→ **Exercise aim**
Nothing but an exact copy of the listing should appear in the response.

→ **Records for this task**
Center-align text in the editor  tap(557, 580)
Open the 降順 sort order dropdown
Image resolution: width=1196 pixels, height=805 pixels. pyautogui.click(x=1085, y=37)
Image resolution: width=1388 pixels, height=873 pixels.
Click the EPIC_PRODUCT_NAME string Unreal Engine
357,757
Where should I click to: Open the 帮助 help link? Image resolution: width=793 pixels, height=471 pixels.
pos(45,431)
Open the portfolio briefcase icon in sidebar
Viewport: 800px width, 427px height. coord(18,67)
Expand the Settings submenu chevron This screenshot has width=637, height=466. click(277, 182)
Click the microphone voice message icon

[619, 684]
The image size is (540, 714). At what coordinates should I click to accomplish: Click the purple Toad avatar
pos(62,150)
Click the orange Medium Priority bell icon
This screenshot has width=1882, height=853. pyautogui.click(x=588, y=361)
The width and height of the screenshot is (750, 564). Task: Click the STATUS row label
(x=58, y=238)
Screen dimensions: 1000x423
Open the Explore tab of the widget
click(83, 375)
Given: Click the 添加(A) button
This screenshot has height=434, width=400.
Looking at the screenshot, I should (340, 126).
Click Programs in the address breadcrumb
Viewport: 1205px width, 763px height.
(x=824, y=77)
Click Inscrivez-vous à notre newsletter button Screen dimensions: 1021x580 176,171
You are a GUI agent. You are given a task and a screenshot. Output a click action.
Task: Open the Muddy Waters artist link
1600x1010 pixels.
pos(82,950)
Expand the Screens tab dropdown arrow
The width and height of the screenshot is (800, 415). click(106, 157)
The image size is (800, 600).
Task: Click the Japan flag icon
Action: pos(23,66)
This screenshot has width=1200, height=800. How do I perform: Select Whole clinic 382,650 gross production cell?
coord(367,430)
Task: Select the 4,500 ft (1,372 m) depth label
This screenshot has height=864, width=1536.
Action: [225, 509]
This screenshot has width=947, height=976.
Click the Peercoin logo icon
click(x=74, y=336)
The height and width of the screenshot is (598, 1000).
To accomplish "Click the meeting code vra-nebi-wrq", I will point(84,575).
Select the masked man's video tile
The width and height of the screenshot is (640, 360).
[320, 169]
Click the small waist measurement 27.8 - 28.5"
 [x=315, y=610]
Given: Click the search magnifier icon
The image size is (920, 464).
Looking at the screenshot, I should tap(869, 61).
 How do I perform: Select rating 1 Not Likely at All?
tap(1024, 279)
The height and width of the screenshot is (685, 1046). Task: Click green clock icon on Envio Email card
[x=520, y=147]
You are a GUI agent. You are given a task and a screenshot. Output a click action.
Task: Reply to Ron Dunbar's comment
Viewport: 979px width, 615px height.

→ **Task answer**
Center-align text in the editor  tap(557, 580)
Open the 降順 sort order dropdown
Image resolution: width=1196 pixels, height=805 pixels. pyautogui.click(x=1085, y=37)
Image resolution: width=1388 pixels, height=873 pixels.
Click the EPIC_PRODUCT_NAME string Unreal Engine
357,757
Where should I click to: Open the 帮助 help link? Image resolution: width=793 pixels, height=471 pixels.
pos(45,431)
Open the portfolio briefcase icon in sidebar
Viewport: 800px width, 427px height. coord(18,67)
Expand the Settings submenu chevron This screenshot has width=637, height=466. click(277, 182)
Click the microphone voice message icon

[619, 684]
The image size is (540, 714). At what coordinates should I click to accomplish: Click the purple Toad avatar
pos(62,150)
Click the orange Medium Priority bell icon
This screenshot has width=1882, height=853. pyautogui.click(x=588, y=361)
The width and height of the screenshot is (750, 564). Task: Click the STATUS row label
(x=58, y=238)
Screen dimensions: 1000x423
Open the Explore tab of the widget
click(83, 375)
Given: Click the 添加(A) button
This screenshot has height=434, width=400.
Looking at the screenshot, I should (340, 126).
Click Programs in the address breadcrumb
Viewport: 1205px width, 763px height.
(x=824, y=77)
Click Inscrivez-vous à notre newsletter button Screen dimensions: 1021x580 176,171
You are a GUI agent. You are given a task and a screenshot. Output a click action.
Task: Open the Muddy Waters artist link
1600x1010 pixels.
pos(82,950)
Expand the Screens tab dropdown arrow
The width and height of the screenshot is (800, 415). click(106, 157)
The image size is (800, 600).
Task: Click the Japan flag icon
Action: pos(23,66)
This screenshot has width=1200, height=800. How do I perform: Select Whole clinic 382,650 gross production cell?
coord(367,430)
Task: Select the 4,500 ft (1,372 m) depth label
This screenshot has height=864, width=1536.
Action: [225, 509]
This screenshot has width=947, height=976.
Click the Peercoin logo icon
click(x=74, y=336)
The height and width of the screenshot is (598, 1000).
To accomplish "Click the meeting code vra-nebi-wrq", I will point(84,575).
Select the masked man's video tile
The width and height of the screenshot is (640, 360).
[320, 169]
Click the small waist measurement 27.8 - 28.5"
 [x=315, y=610]
Given: Click the search magnifier icon
The image size is (920, 464).
Looking at the screenshot, I should tap(869, 61).
 How do I perform: Select rating 1 Not Likely at All?
tap(1024, 279)
The height and width of the screenshot is (685, 1046). Task: Click green clock icon on Envio Email card
[x=520, y=147]
You are a GUI agent. You are given a task and a screenshot. Output a click action.
Task: Reply to Ron Dunbar's comment
Viewport: 979px width, 615px height.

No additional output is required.